Nginx config only include bare minimal blocks for brevity, without surrounding server blocks, listen, ssl settings etc.

1. Simple reverse proxy

A common use case, we run a http application and expose it to the internet with reverse_proxy.

nginx config

    location / {
        proxy_set_header Host $host;
        proxy_set_header X-Forwarded-For  $proxy_add_x_forwarded_for;
        proxy_pass http://localhost:port;
    }

In caddy, however following is enough

example.com {
    reverse_proxy localhost:port
}

caddy automatically sets Host, X-Forwarded-For headers for you. As a bonus, caddy can handle websocket this way without additional configuration. Some caddy tutorials list websocket as a separate directive and that’s a caddy v1 thing.

2. Fastcgi

Fastcgi is not http and requires different handling to execute php scripts and serve static files that are usually accompanying.

nginx config

    root /var/www/html;
    location / {
        try_files $uri $uri/ =404;
      }
    location ~ \.php$ {
        include /etc/nginx/fcgi_params;
        fastcgi_pass  127.0.0.1:9000;
    }

Caddyfile

example.com {
    root * /var/www/html
    php_fastcgi 127.0.0.1:9000
    file_server
}

Because of how php frameworks handles routing, you may have to lookup documentation to change the configuration as need. Some caddy tutorials list fastcgi as a directive and that’s a caddy v1 thing.

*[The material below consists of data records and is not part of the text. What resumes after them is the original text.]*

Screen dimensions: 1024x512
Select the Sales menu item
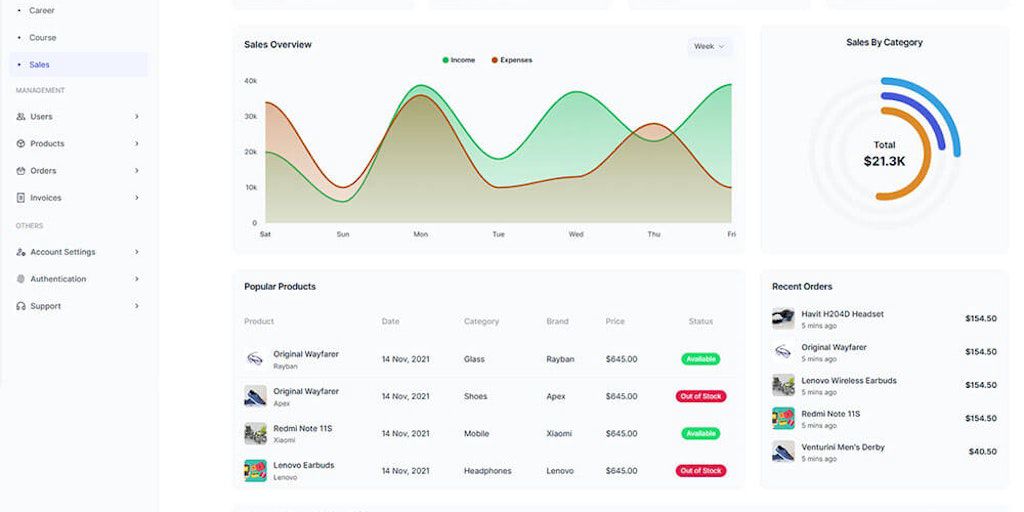78,65

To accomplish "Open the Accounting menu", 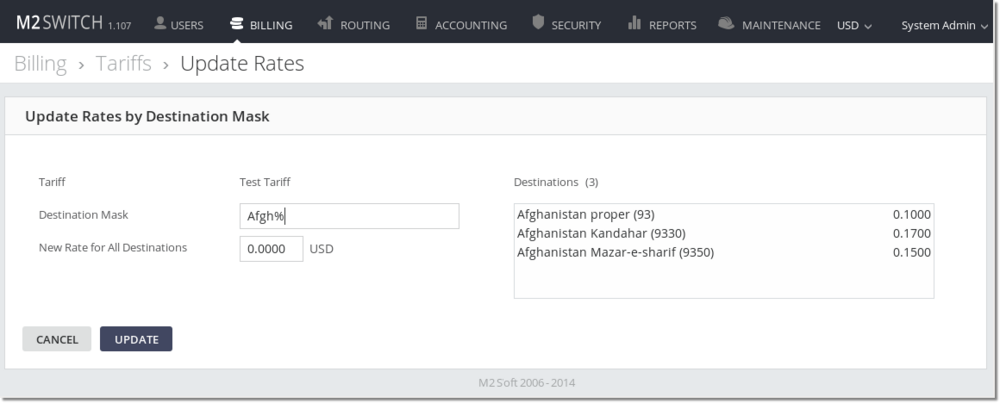I will pyautogui.click(x=470, y=25).
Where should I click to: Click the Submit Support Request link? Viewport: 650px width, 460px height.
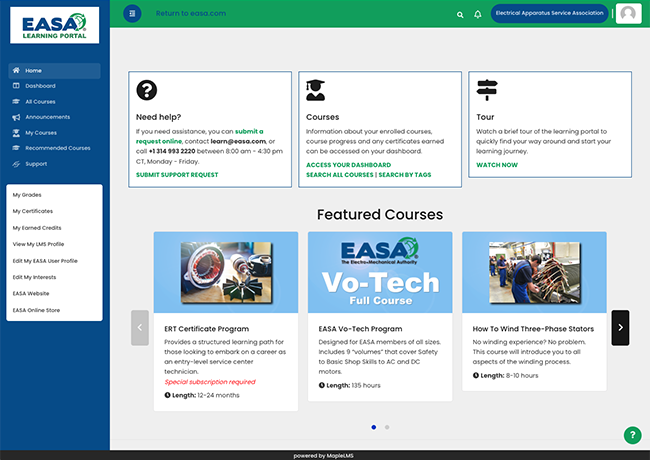(177, 174)
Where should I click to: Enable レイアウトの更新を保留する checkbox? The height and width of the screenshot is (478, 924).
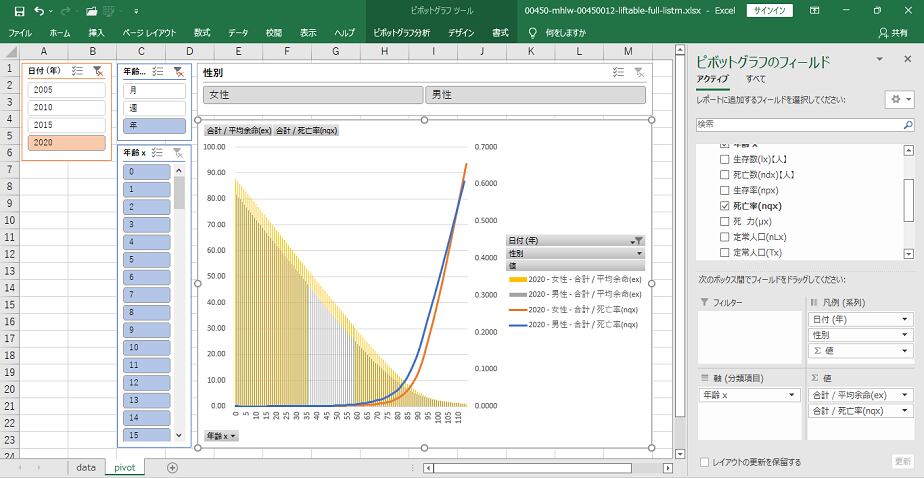click(705, 462)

3. Tips to convert complex nginx config to caddy config

Because website is never simple, and not every nginx config is straightforward, there’re usually path matching, header matching, static file server, caching, load balancing etc. And different configurations can achieve the same purpose. When migrating to caddy, first break down what original config is doing one by one.

  1. File server and access logging usually goes to the top level of a site block.
  2. If a request matcher is too complex, i.e. matching by header, by request path, by request protocol etc., wrap them as a named matcher and use it.
  3. If a location block requires a different handling, i.e. reverse proxy to different types of backends(http, grpc or fastcgi), serve static file from other directories, wrap it with handle blocks and specify processing logic inside it. (If these different handlers are all reverse_proxy, reverse_proxy backend_path is a simpler way).
  4. Searching this community for similar questions on how to convert nginx config to caddy, someone may have the same problem and have already solved it.
  5. Referring to official caddy documentation or ask directly in this community, some caddy tutorials are just too old to provide useful information.

Caddy is a still evolving web server and we’re happy to hear any feedbacks you guys have!